In een opera over Mozes en Aäron, gecomponeerd door Arnold Schönberg, prààt Mozes en hij zingt niet. Dat is opmerkelijk. De joodse componist heeft dat expres gedaan: Mozes maakt geen beeld van God, zelfs geen gezongen beeld. De componist wilde uitdrukking geven aan de eeuwenoude intuïtie dat van God geen beeld kan èn mag gemaakt worden. De wortels van deze intuïtie liggen in de ervaring van de Uittocht uit Egypte en in de “richtlijnen tot echt leven”, de 10 geboden (Exodus 20).

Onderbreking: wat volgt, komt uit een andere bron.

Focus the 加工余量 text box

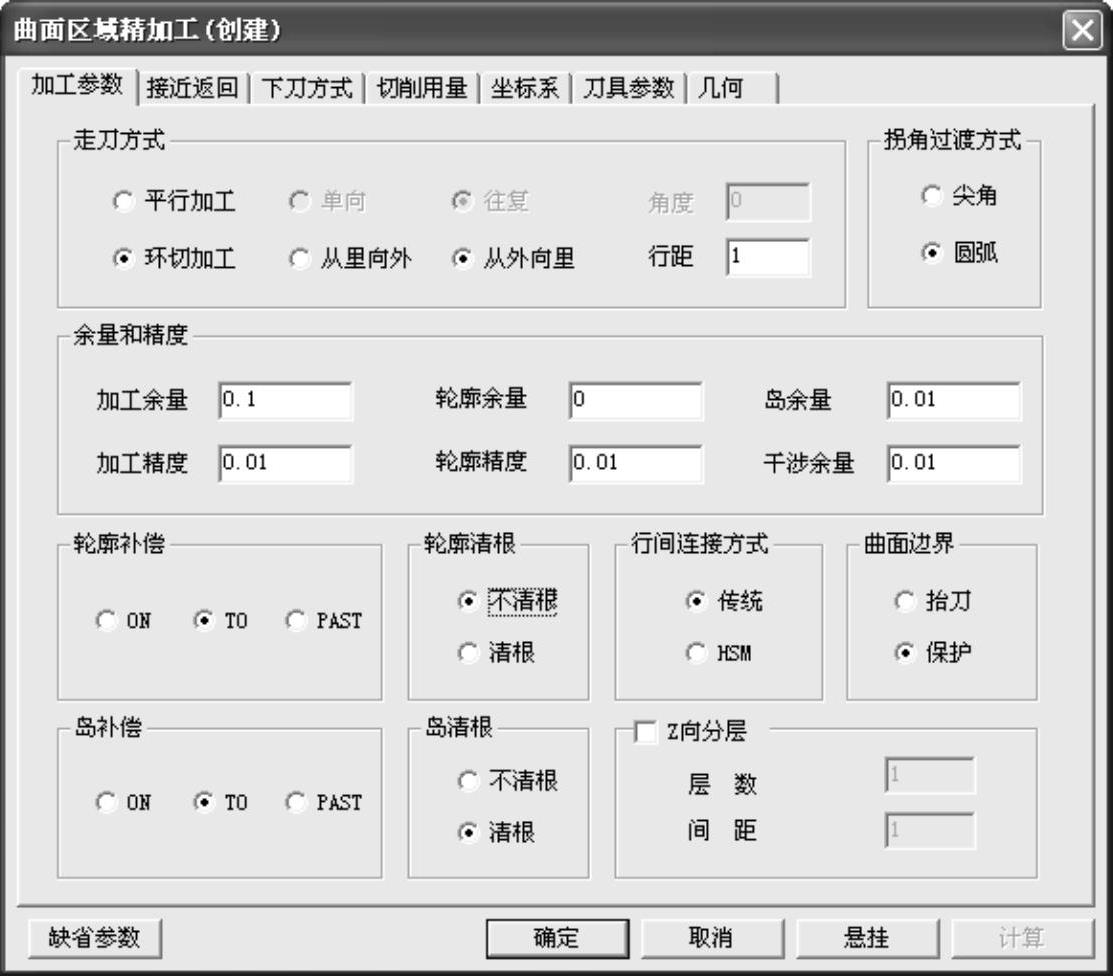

Mag je je God dan niet voorstellen? Natuurlijk wel, ook in de Bijbel wordt op een mensvormige manier over God gesproken. Waar het om gaat is, dat je als mens/als volk niet mag invullen waar God voor staat; Hem geen “beeld”opdrukken naar eigen behoefte of ter rechtvaardiging voor je argumenten. Dan span je God voor je karretje, voor je politieke programma, voor je aanslag, enz. Dat is gevaarlijk en dodelijk, ook voor God. Want een gemanipuleerde God is geen God. Je weet immers dan niet meer wat je aan Hem hebt. Hij wordt apathisch gemaakt, d.w.z.levenloos, zonder gevoel, ver weg. Het lijkt een paradox, maar God is meer bij ons als we géén beeld van hem maken, hem niet binnen handbereik hebben en in onze mond nemen. God is geen beeld, maar een NAAM. Zijn naam is “Ik ben”, ik zal er zijn. Noch over Gods beeld noch over zijn naam kunnen we beschikken. Dat valt niet mee, want we hebben graag alles onder controle. Het lijkt alsof we met lege handen staan. Maar misschien hebben we juist méér als we gewoonGod God laten zijn. Hem niet te snel overal bij halen, niet in acties, niet in verklaringen en zelfs met terughoudendheid in onze gebeden.

10 maart is de eerste zondag in de Veertigdagentijd, we gaan op weg naar Pasen, op weg naar ruimte. Pasen geeft levensruimte. Op weg gaan maar zeker ook stil en open staan zodat de Levende de ruimtekrijgt naar ons toe te komen, terug te komen, en wij zijn Naam kunnen horen.